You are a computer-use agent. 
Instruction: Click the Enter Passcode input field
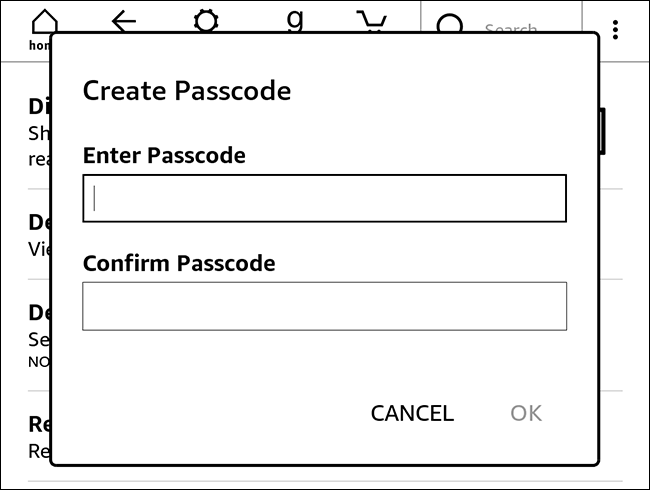point(324,198)
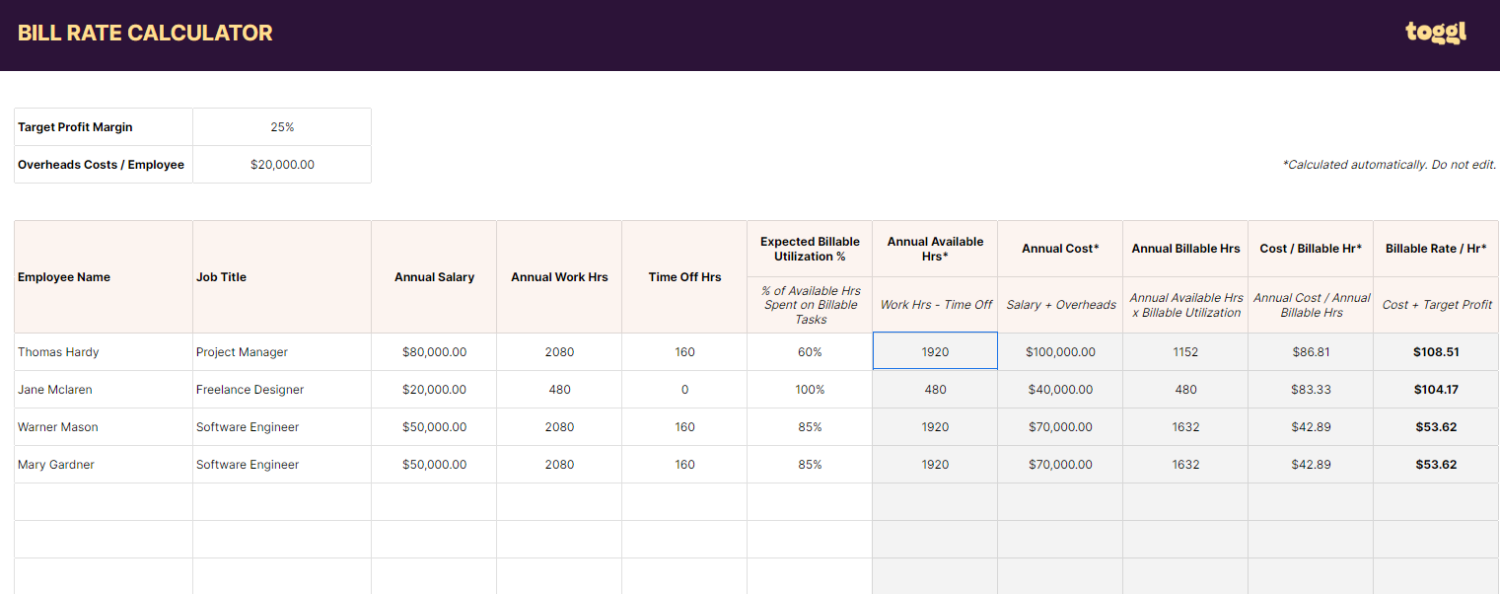The width and height of the screenshot is (1500, 594).
Task: Click the Toggl logo in the header
Action: pos(1435,32)
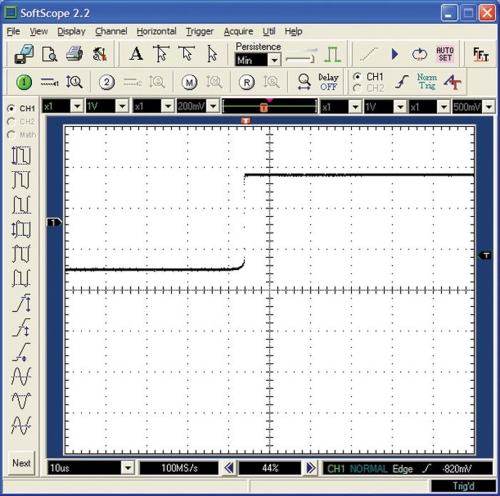
Task: Open the Acquire menu
Action: coord(238,31)
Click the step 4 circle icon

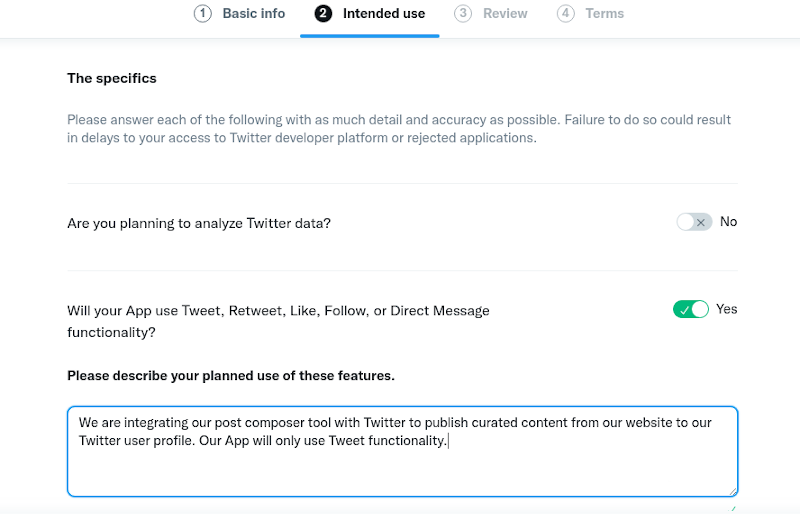tap(565, 14)
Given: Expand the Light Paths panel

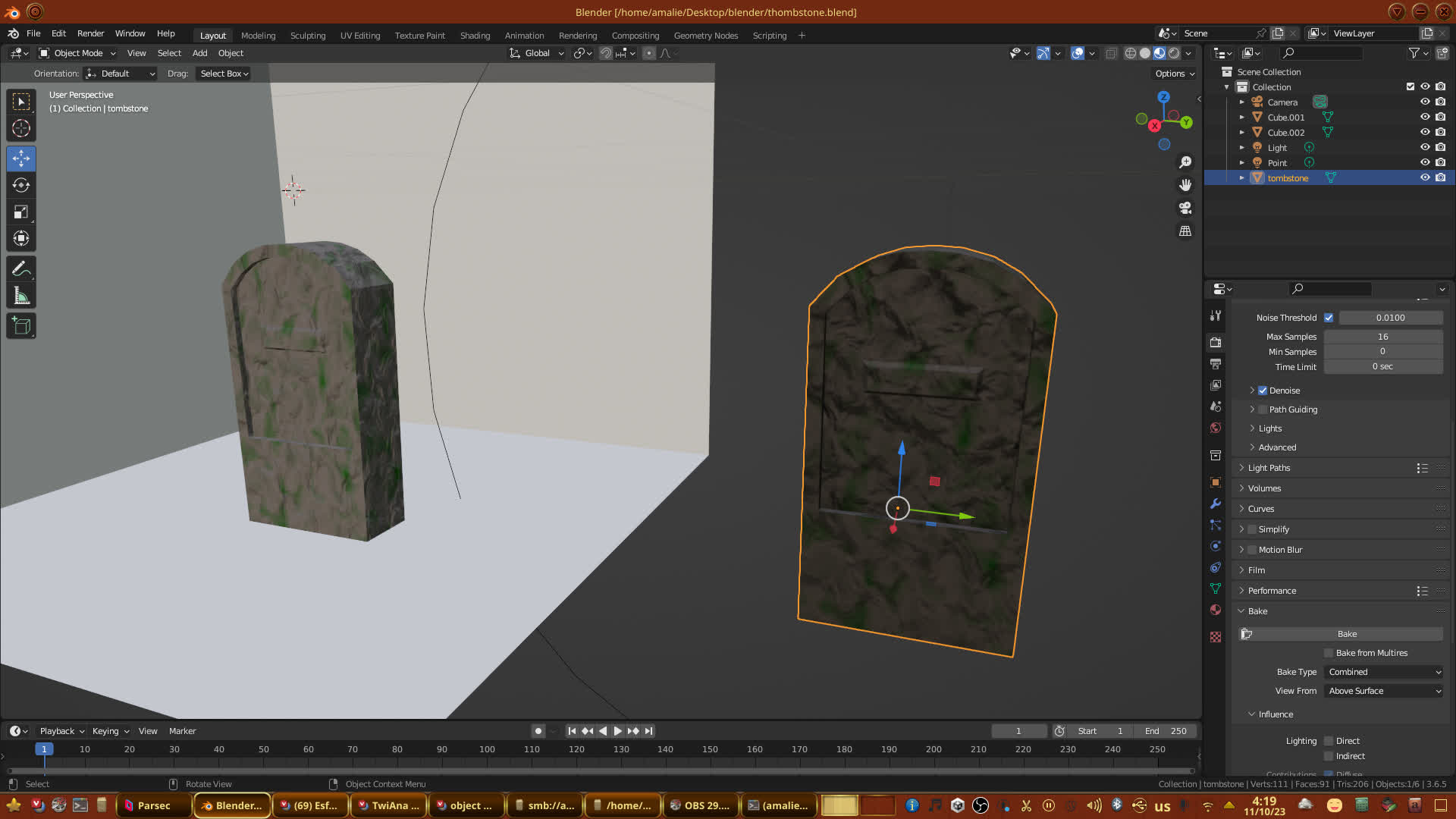Looking at the screenshot, I should [1269, 468].
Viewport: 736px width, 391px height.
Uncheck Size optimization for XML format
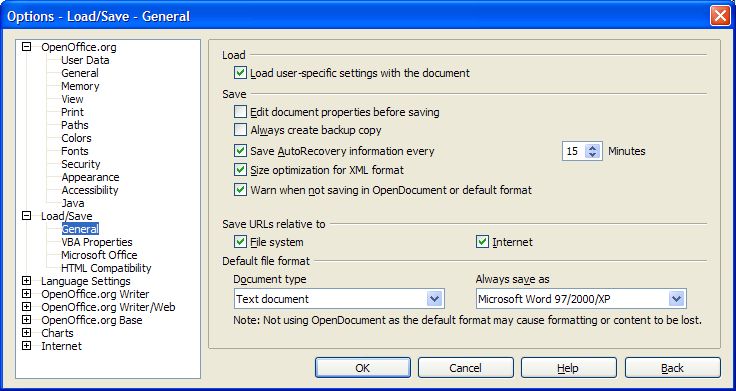[x=240, y=169]
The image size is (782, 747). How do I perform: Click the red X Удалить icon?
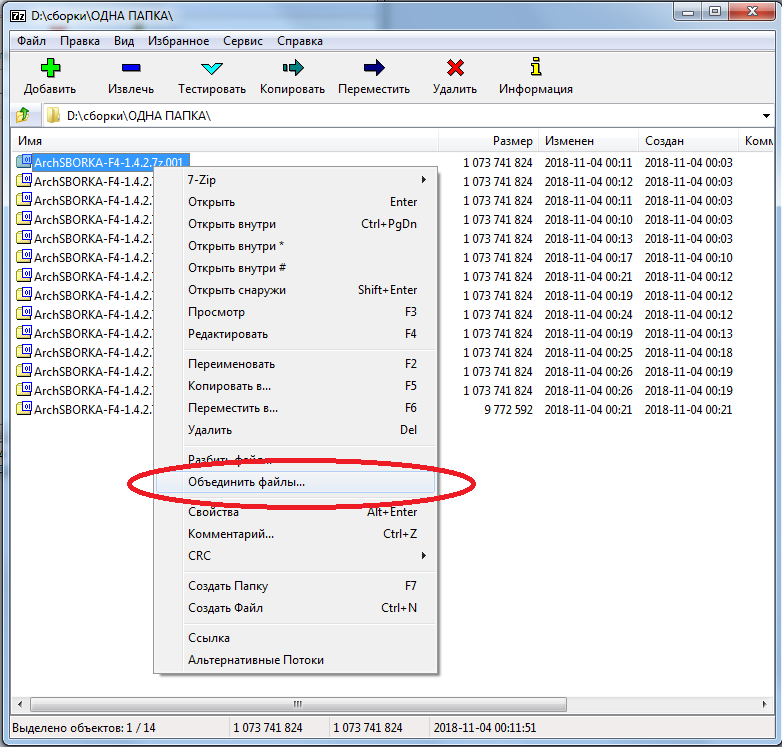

• • • • •

■ What this task involves
Begin at the line that contains "Viewport: 736px width, 391px height." and stop after the last line. Write those lines out again, requests included, and increase every coordinate in the answers by 39. Leave the pictures out.

■ Task result
Viewport: 736px width, 391px height.
Uncheck Size optimization for XML format
[x=279, y=208]
The image size is (782, 747). How do I perform: Click the red X Удалить icon?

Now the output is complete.